Simulated mobile communication frequencies (3.5 GHz) emitted by a signal generator affects the sleep of Drosophila melanogaster
Abstract
Overview
With the ongoing advancements in technology, particularly the imminent deployment of 5G, concerns regarding the biosafety of radiofrequency radiation (RF-EMR) on health are increasingly pertinent. This study utilizes Drosophila melanogaster to assess the effects of 3.5 GHz RF-EMR, emblematic of 5G frequencies.
Method and Findings
- Experimental Setup: A 3.5 GHz RF-EMR environment was recreated at multiple intensities (0.1, 1, and 10 W/m2).
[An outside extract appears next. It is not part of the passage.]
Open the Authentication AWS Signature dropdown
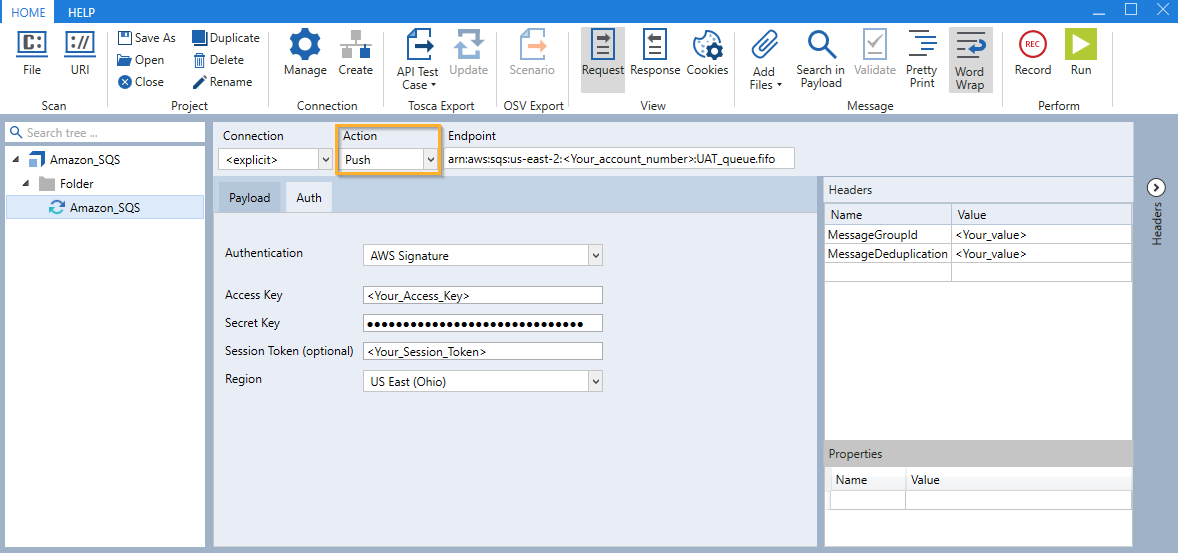The image size is (1179, 554). [x=485, y=256]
- Observational Data: Both short-term and long-term exposures were analyzed for their impact on activity levels and sleep patterns in male flies, both parental and first-generation (F1).
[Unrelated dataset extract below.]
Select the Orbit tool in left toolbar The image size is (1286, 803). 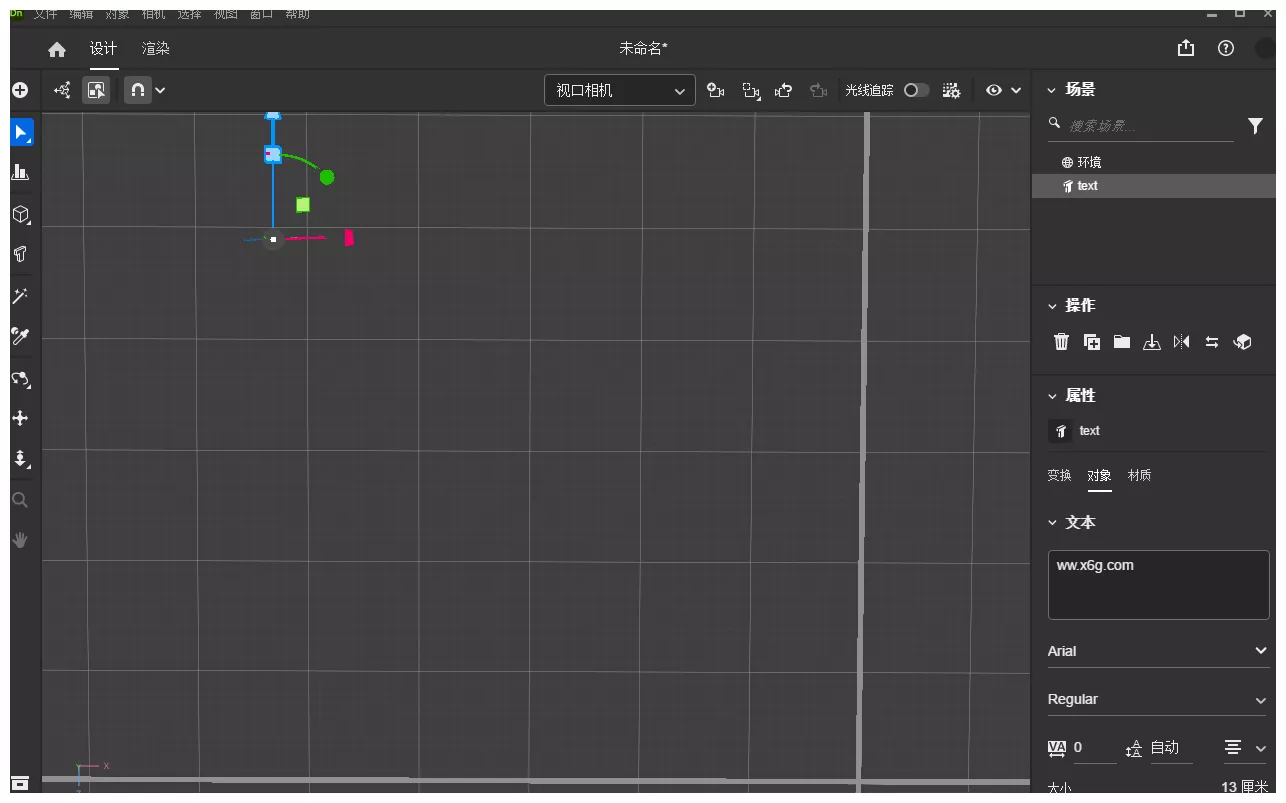[x=20, y=379]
- Genetic and Neurochemical Analysis: Core genes related to heat stress and the circadian clock were analyzed along with neurotransmitters using QRT-PCR and UPLC-MS technologies.
Results
Short-term exposure increased activity and decreased sleep, whereas long-term exposure showed an inverse effect, reducing activity and increasing sleep. Notable findings include heightened expression of heat stress response genes and changes in circadian clock genes under long-term exposure scenarios. Levels of neurotransmitters like GABA and glutamate were also altered.
Conclusion
This comprehensive study demonstrates the varied neurological and genetic impacts of long-term exposure to RF-EMR on Drosophila melanogaster, highlighting potential health risks associated with prolonged 5G RF exposure. The results contribute valuable insights into the complex biological impact of emerging technologies.